>> begin Extract provided

You are viewing a plain text version of this content. The canonical link for it is here.
Posted to user@beam.apache.org by "Ifat Afek (Nokia)" <if...@nokia.com> on 2023/01/03 08:15:39 UTC

Join streams with different frequencies

Hi,

We are trying to implement the following use case:
We have a stream of DataX events that arrive every 5 minutes and require some processing. Each event holds data for a specific non-unique ID (we keep getting updated data for each ID). There might be up to 1,000,000 IDs.
In addition, there is a stream of DataY events for some of these IDs, that arrive in a variable frequency. Could be after a minute and then again after 5 hours.
We would like to join the current DataX and latest DataY events by ID (and process only IDs that have both DataX and DataY events).

We thought of holding a state of DataY events per ID in a global window, and then use it as a side input for filtering the DataX events stream. The state should hold the latest (by timestamp) DataY event that arrived.
The problem is: if we are using discardingFiredPanes(), then each DataY event is fired only once and cannot be reused later on for filtering. On the other hand, if we are using accumulatingFiredPanes(), then a list of all DataY events that arrived is fired.

Are we missing something? what is the best practice for combining two streams, one with a variable frequency?

Thanks,
Ifat


Re: Join streams with different frequencies

Posted by "Ifat Afek (Nokia)" <if...@nokia.com>.
Hi jan,

Thanks, I will check the options you suggested.

Best Regards,
Ifat

From: Jan Lukavský <je...@seznam.cz>
Reply-To: "user@beam.apache.org" <us...@beam.apache.org>
Date: Wednesday, 4 January 2023 at 18:52
To: "user@beam.apache.org" <us...@beam.apache.org>
Subject: Re: Join streams with different frequencies


Hi,

the general pattern here would be to map both the PCollections to a common type, e.g. PCollection<KV<TupleTag, T>> and then flatten them into one PCollection, onto which you apply a stateful DoFn, see [1]. You would hold the DataY value of your ID in the state and match it against events coming from DataX stream. Under the assumption you do not need to make ensure that each DataX stream is matched on the *exactly preceding* DataY event (in event time), this works fine.

If you need to be sure that each DataX event is matched against the latest DataY (and most of the time it is likely you don't have this requirement), then you can:

 a) buffer DataX in a BagState and use timers to flush the state after some timeout, or

 b) use @DoFn.RequiresTimeSortedInput [2] (if your runners supports it), which will do the buffering for you and pass the elements into @ProcessElement method sorted by event timestamp

In both cases it is worth to realize how you want to handle late data (i.e. data that arrived after watermark, or after an element was already matched, but on a wrong element). The solution (b) simply drops the late element (which might not be what you want), or introduces latency defined by allowedLateness. Another option would be to implement retractions and process them downstream. I implemented something like that in [3].

>> end Extract provided

What is expected »
Answer these questions about the mailing-list thread on joining streams:
1. How often do DataX events arrive?
2. Up to how many IDs might there be?
3. What annotation does option b) in the reply use?

>> begin Material supplied

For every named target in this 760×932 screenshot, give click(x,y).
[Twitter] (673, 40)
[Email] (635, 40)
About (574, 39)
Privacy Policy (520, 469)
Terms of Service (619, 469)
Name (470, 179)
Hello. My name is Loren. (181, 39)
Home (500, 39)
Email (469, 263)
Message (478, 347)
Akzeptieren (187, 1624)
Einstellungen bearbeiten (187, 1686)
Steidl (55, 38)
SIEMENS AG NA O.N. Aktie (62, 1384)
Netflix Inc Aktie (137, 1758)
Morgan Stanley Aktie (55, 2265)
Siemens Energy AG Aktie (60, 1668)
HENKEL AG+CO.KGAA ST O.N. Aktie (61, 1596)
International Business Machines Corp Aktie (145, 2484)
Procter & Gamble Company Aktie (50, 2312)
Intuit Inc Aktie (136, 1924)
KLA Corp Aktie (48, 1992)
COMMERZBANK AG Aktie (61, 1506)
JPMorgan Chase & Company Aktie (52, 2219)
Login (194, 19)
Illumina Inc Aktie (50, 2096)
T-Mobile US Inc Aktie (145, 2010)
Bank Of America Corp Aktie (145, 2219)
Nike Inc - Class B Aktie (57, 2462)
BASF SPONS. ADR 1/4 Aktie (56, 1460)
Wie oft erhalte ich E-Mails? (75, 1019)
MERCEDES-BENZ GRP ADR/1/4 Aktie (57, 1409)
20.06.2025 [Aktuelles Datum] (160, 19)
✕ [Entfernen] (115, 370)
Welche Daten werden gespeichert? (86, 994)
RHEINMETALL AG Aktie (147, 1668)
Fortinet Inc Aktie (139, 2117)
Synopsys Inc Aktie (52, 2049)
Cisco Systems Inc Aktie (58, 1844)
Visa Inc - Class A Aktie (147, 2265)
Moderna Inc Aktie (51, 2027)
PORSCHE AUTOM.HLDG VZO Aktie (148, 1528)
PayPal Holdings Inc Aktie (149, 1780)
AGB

>> end Material supplied

Expected answer »
1. Every 5 minutes.
2. Up to 1,000,000.
3. @DoFn.RequiresTimeSortedInput.